(Stored data entries)
Segment Open

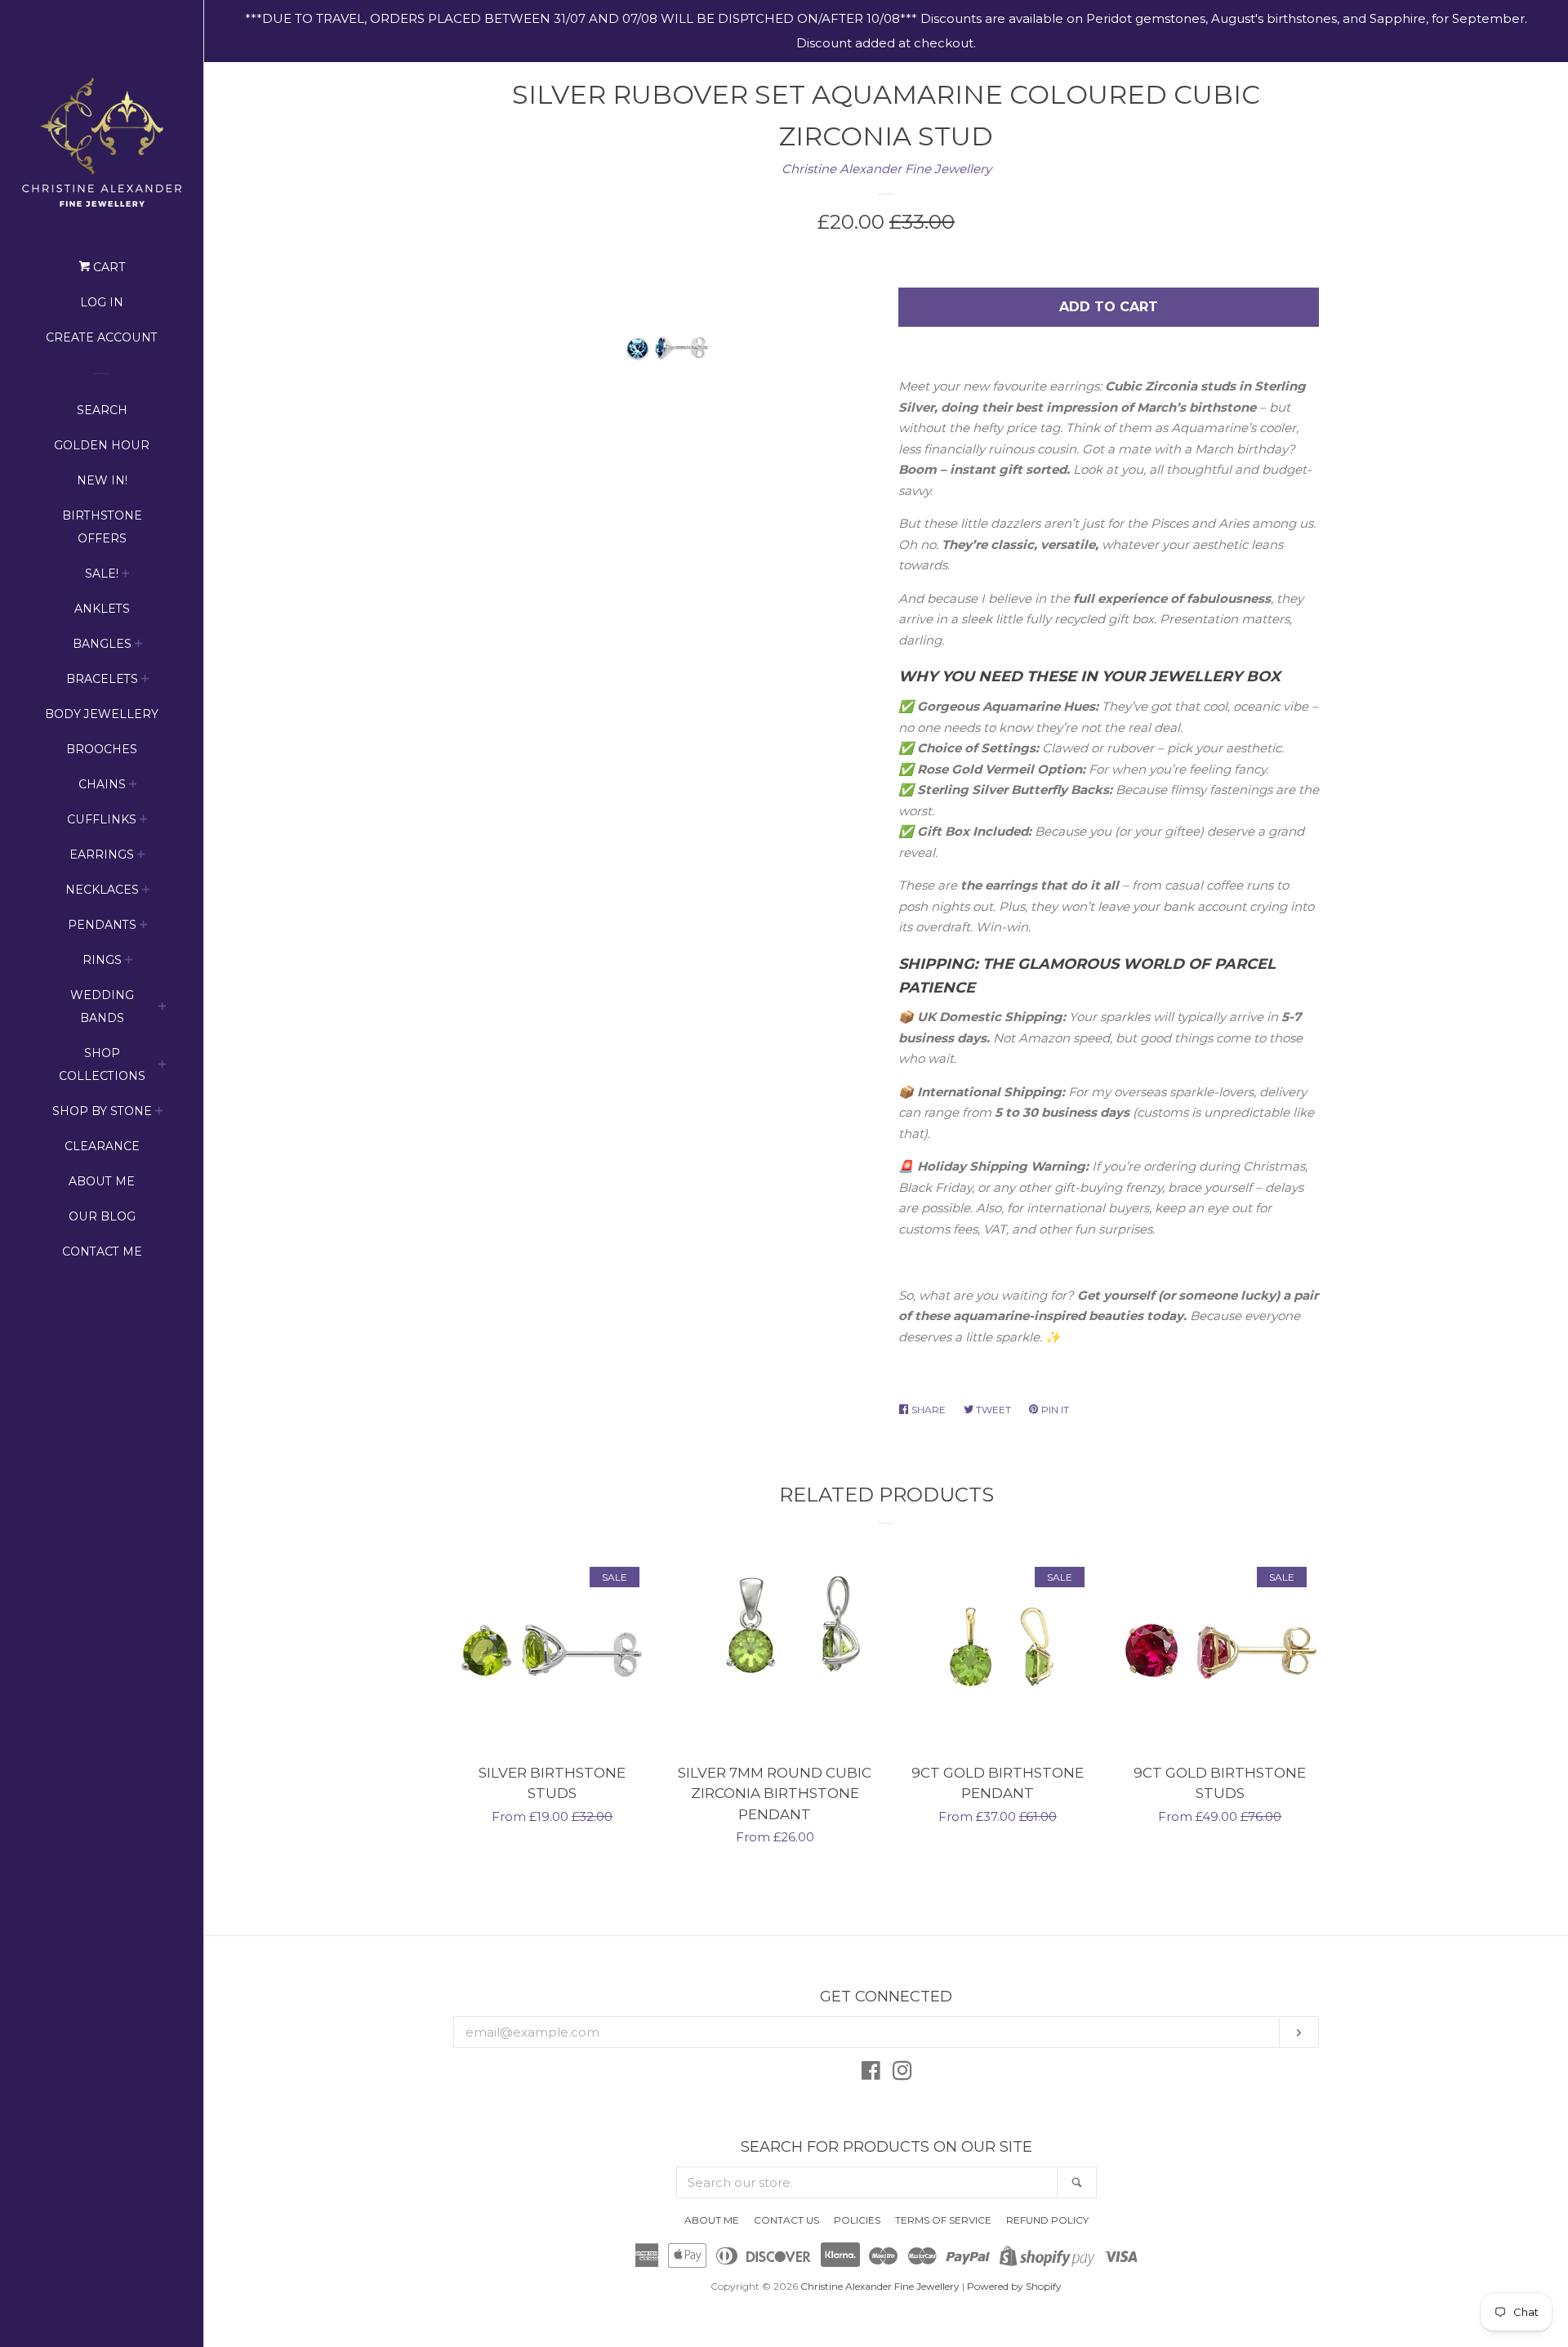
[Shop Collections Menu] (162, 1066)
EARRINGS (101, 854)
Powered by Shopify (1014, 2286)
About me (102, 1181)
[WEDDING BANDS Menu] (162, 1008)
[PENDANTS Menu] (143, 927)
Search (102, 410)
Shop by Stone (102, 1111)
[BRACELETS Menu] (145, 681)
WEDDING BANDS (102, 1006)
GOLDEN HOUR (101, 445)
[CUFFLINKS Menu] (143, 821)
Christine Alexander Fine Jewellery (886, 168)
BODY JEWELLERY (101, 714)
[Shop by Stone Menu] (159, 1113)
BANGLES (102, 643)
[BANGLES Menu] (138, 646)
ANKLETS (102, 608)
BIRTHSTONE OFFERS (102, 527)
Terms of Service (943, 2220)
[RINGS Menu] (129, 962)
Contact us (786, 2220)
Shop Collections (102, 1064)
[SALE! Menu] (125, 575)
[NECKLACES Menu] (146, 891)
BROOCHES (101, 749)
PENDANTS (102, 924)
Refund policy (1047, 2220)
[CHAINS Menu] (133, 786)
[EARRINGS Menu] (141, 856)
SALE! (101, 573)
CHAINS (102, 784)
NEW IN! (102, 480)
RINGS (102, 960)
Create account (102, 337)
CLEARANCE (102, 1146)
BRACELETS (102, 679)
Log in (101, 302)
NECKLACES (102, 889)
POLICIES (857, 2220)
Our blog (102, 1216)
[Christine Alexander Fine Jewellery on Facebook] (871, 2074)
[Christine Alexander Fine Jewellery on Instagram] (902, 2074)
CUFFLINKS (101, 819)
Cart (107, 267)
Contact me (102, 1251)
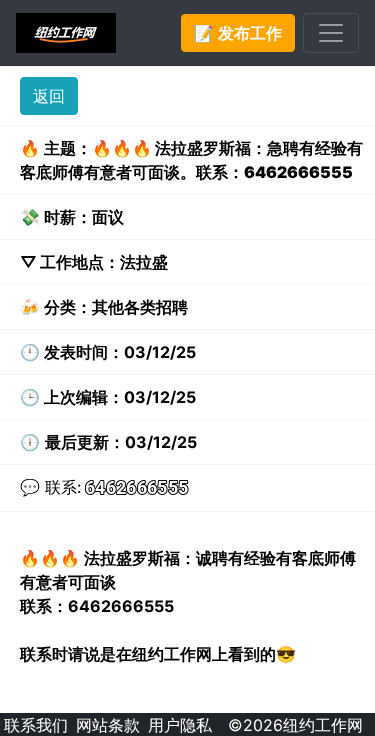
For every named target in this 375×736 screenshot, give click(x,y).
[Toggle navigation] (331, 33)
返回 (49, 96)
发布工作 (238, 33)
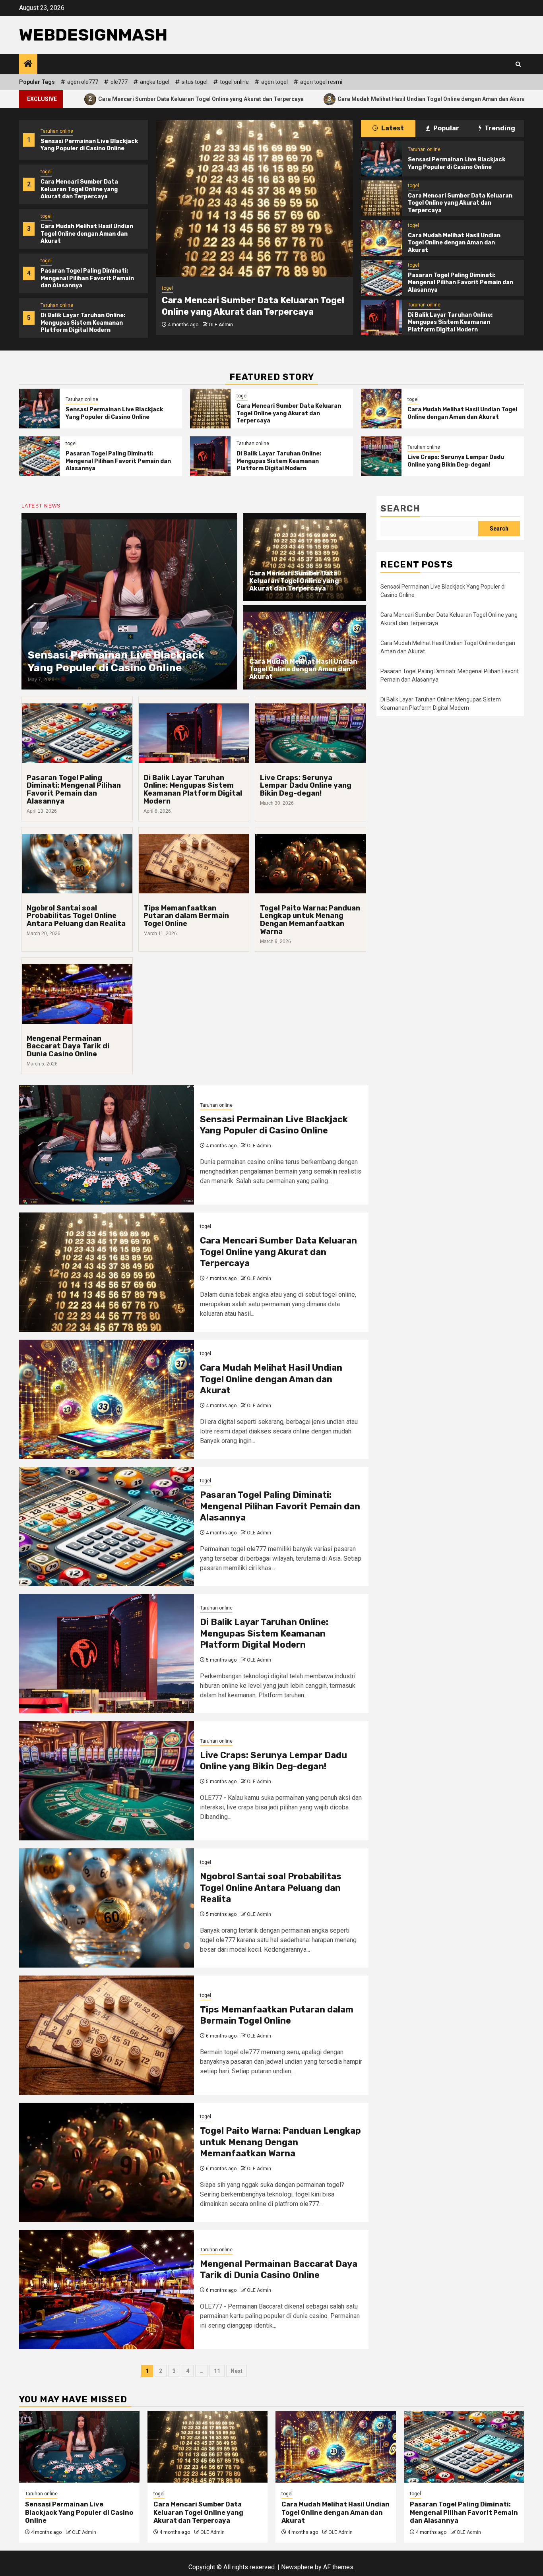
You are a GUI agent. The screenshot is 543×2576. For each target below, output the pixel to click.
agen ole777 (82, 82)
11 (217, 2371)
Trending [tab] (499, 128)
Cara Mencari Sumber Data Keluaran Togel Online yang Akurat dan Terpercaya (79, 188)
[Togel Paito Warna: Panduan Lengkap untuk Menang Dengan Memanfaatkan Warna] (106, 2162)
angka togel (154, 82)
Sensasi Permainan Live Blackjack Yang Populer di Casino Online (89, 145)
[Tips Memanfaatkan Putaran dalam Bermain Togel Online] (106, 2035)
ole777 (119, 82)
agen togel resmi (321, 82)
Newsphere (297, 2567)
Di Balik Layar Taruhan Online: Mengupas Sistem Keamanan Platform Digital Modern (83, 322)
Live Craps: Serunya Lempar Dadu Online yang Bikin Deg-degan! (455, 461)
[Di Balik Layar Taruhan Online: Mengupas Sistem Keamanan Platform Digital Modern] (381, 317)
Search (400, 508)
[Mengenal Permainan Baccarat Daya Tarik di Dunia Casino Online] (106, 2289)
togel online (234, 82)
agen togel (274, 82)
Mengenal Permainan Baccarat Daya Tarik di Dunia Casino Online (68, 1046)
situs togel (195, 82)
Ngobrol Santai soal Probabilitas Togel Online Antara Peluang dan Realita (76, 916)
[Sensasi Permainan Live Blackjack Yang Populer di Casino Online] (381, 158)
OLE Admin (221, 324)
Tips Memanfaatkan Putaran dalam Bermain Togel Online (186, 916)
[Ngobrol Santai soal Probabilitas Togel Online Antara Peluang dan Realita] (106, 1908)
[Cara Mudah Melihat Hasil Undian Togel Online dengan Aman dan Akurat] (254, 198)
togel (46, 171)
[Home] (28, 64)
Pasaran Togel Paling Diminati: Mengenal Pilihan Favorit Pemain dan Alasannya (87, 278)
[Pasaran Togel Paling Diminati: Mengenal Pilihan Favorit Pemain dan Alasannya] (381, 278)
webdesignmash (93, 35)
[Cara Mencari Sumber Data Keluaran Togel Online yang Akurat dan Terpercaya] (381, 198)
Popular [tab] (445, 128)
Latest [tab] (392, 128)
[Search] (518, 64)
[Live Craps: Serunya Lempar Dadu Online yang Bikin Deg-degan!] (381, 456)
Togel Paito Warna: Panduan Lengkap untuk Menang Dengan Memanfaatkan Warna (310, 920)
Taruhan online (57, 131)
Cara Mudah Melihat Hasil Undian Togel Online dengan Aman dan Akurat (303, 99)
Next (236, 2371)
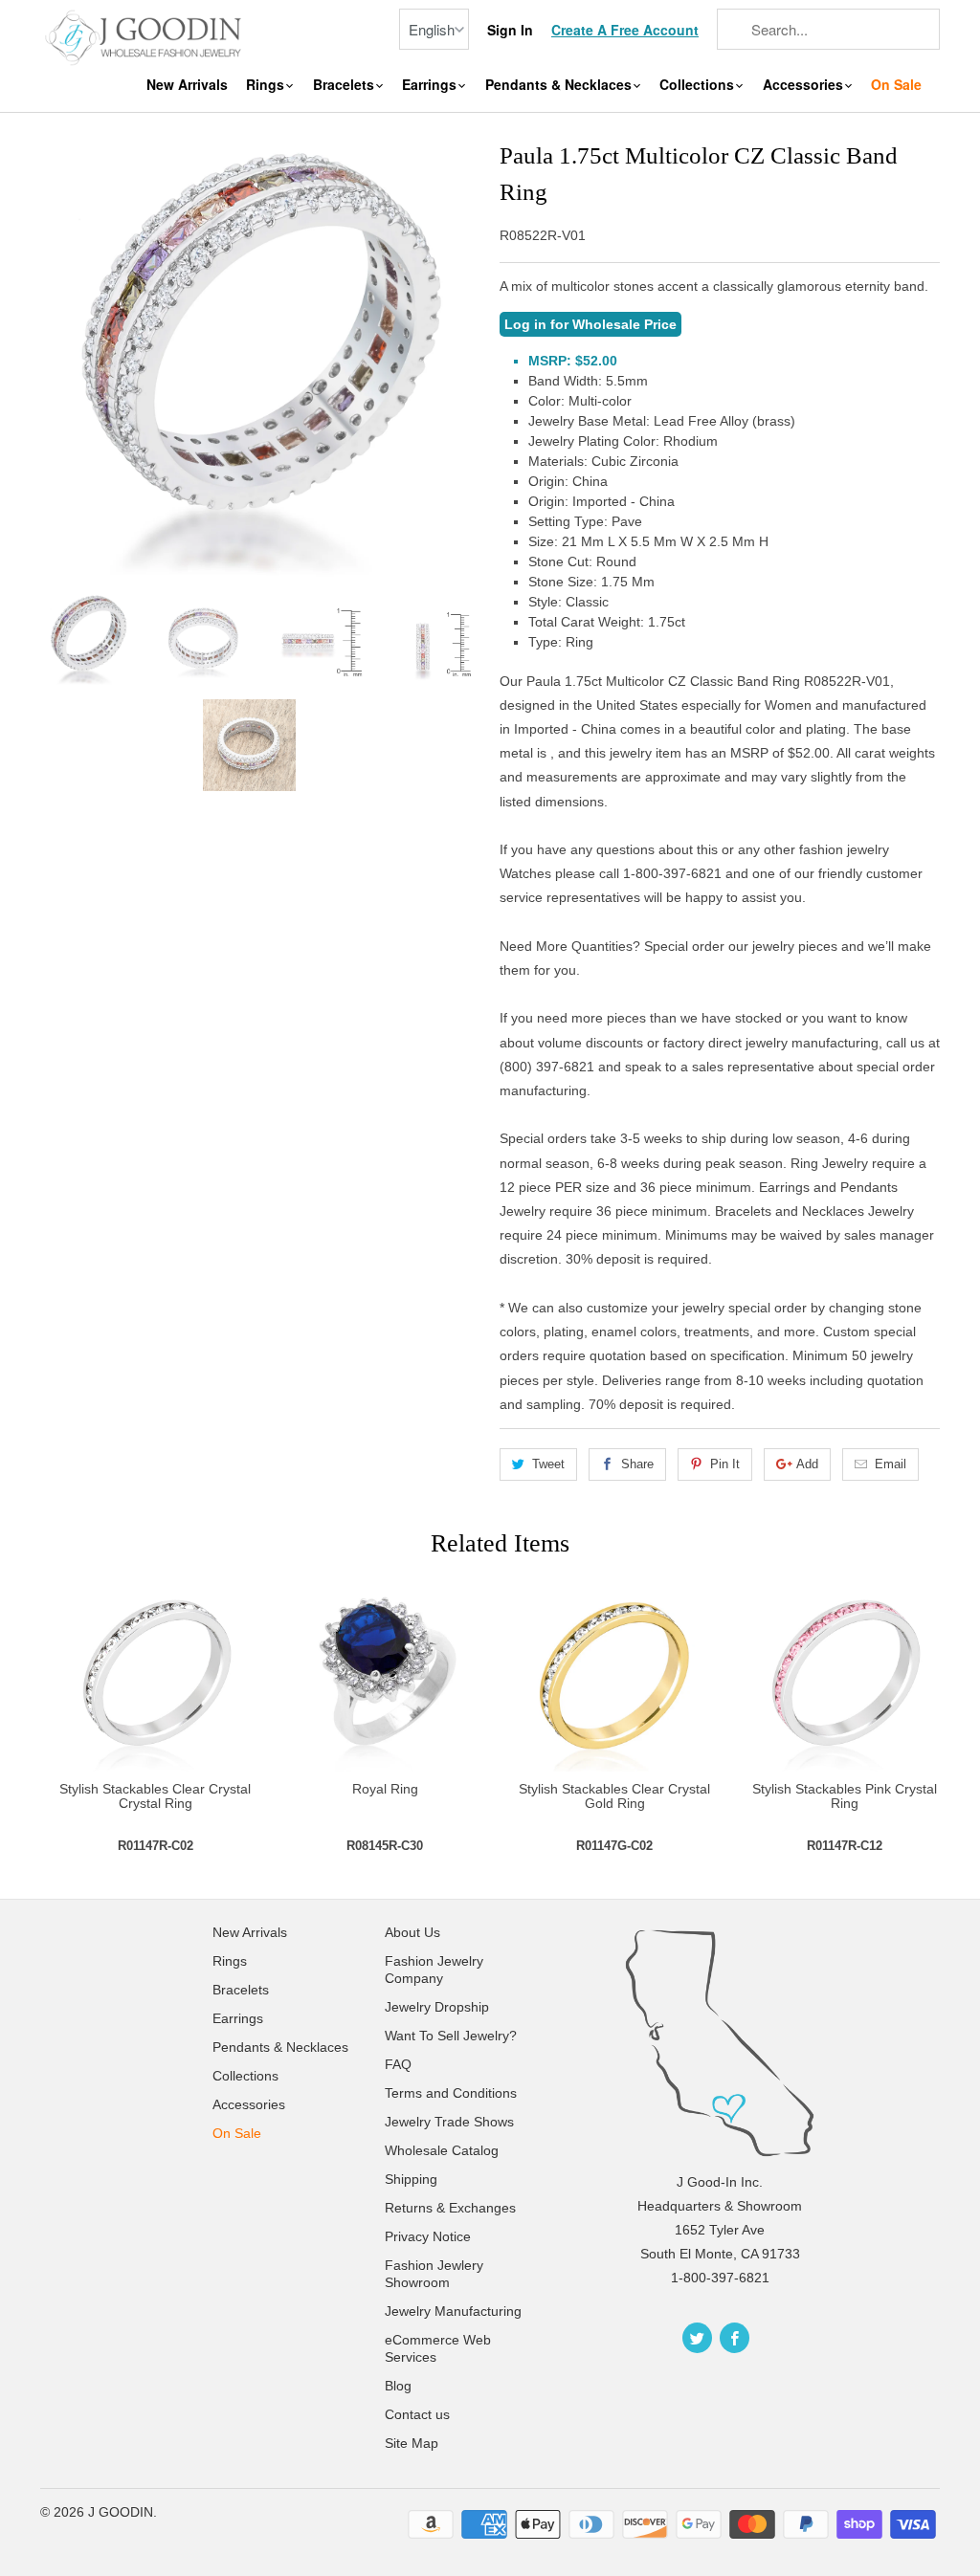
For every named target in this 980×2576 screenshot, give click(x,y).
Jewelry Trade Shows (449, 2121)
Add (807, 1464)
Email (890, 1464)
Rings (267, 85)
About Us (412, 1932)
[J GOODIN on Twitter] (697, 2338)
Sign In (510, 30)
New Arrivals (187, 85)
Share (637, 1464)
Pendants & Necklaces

Segment Closed

Reproduce each line above that contains "Keluaran".

Cara Mencari Sumber Data Keluaran Togel Online yang Akurat dan Terpercaya (79, 188)
[Cara Mencari Sumber Data Keluaran Togel Online yang Akurat dan Terpercaya] (381, 198)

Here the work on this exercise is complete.